> INFORMATION SUPPLIED:
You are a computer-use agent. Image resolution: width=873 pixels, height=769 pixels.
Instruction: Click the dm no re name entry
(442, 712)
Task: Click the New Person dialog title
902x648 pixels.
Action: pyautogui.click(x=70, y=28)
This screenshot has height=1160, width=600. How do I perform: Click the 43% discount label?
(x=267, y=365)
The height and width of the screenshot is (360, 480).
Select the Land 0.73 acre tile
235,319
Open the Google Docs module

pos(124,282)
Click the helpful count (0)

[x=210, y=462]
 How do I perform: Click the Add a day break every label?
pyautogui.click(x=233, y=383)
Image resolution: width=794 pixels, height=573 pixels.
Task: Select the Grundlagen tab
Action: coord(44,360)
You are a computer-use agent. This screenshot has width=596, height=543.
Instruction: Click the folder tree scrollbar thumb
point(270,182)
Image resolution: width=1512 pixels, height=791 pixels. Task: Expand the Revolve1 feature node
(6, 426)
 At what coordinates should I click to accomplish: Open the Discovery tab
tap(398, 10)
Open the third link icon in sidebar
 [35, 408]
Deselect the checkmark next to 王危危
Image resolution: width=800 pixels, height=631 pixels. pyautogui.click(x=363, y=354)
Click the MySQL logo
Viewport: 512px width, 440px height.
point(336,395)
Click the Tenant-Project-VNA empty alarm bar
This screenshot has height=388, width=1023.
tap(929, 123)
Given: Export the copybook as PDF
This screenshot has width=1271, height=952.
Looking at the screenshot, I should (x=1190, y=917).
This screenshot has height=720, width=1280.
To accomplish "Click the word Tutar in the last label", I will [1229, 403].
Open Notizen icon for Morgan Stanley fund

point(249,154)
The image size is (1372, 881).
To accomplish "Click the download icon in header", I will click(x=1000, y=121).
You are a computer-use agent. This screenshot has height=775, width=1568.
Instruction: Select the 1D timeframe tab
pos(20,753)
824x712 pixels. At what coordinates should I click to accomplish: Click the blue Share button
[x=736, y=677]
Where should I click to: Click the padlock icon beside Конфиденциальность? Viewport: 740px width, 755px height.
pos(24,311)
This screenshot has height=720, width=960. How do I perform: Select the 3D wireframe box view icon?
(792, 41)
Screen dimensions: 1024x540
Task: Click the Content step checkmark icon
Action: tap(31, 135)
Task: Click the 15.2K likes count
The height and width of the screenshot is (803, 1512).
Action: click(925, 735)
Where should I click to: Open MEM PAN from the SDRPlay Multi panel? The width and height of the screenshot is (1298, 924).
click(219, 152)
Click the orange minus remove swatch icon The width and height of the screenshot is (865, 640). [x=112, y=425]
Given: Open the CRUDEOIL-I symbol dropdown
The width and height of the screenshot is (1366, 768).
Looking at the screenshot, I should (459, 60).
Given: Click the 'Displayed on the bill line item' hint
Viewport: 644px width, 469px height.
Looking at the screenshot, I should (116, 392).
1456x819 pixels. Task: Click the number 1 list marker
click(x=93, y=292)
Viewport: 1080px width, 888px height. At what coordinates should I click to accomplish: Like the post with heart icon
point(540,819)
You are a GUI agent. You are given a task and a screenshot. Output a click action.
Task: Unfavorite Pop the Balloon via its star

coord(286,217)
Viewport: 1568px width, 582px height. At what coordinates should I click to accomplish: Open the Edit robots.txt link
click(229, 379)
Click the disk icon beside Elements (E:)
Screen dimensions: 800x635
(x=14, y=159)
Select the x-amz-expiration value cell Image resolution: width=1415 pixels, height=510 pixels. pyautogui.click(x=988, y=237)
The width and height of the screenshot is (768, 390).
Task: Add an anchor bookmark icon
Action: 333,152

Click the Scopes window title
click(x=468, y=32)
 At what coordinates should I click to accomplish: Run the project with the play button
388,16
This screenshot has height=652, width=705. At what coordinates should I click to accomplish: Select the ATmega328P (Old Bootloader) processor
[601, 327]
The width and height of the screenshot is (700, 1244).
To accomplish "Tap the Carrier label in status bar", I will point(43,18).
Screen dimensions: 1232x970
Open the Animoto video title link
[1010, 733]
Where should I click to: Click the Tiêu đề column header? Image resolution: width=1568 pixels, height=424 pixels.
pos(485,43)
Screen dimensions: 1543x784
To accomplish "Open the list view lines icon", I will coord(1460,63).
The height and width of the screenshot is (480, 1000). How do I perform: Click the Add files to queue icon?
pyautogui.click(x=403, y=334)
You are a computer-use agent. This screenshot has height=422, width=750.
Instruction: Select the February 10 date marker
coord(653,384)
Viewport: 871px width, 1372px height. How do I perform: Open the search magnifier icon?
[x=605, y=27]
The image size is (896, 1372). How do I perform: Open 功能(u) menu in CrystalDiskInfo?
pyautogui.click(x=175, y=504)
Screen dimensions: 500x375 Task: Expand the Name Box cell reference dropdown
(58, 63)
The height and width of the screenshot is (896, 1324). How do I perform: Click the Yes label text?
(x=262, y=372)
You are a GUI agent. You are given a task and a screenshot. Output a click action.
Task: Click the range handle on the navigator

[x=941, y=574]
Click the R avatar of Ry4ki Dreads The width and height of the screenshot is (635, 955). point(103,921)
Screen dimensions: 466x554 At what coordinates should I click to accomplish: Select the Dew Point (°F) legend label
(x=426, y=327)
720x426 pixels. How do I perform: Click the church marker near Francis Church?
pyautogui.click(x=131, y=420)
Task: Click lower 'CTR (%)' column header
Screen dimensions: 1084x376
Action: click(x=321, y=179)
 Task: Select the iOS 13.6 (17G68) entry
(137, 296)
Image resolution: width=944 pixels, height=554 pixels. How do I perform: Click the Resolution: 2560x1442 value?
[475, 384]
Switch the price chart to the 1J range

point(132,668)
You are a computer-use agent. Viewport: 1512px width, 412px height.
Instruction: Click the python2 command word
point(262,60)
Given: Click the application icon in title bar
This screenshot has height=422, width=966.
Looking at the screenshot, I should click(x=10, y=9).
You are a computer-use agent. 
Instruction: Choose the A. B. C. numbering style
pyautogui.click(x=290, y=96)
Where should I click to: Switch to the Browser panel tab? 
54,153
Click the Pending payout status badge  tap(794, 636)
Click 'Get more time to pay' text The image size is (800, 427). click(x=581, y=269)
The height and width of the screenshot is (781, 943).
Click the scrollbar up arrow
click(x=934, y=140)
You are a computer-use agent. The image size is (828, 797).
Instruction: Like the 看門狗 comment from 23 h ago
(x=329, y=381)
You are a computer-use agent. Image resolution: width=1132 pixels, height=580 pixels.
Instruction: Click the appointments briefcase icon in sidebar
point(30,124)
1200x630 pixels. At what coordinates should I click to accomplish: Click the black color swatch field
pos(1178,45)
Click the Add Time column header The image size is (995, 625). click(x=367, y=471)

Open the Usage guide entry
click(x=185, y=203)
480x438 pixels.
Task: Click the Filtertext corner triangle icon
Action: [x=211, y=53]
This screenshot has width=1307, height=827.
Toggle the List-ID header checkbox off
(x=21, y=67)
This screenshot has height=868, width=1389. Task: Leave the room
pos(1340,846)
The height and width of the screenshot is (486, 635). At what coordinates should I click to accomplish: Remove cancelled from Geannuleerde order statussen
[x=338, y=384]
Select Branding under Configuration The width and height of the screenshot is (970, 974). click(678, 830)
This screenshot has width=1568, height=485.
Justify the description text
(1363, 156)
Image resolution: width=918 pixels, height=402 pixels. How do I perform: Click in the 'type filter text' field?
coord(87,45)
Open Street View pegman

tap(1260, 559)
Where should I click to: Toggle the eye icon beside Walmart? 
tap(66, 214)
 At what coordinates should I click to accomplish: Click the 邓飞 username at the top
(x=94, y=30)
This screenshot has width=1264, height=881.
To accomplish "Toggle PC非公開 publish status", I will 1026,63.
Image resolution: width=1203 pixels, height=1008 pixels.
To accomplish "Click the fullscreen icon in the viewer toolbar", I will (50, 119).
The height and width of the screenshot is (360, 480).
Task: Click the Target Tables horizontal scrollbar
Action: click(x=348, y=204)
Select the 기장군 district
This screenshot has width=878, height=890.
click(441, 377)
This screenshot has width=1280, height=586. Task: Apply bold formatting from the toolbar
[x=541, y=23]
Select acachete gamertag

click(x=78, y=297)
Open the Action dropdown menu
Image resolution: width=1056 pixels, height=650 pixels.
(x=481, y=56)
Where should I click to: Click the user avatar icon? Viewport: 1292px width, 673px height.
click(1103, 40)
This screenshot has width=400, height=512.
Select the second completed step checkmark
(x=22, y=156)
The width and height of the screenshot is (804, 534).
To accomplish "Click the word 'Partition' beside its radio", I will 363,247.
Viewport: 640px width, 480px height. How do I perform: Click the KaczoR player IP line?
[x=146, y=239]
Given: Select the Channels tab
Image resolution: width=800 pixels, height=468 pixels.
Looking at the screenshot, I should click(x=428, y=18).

> WORK INSTRUCTIONS: Supply the count of lines in the entries that include "agent", and no other text.

> WRITTEN REPLY: 10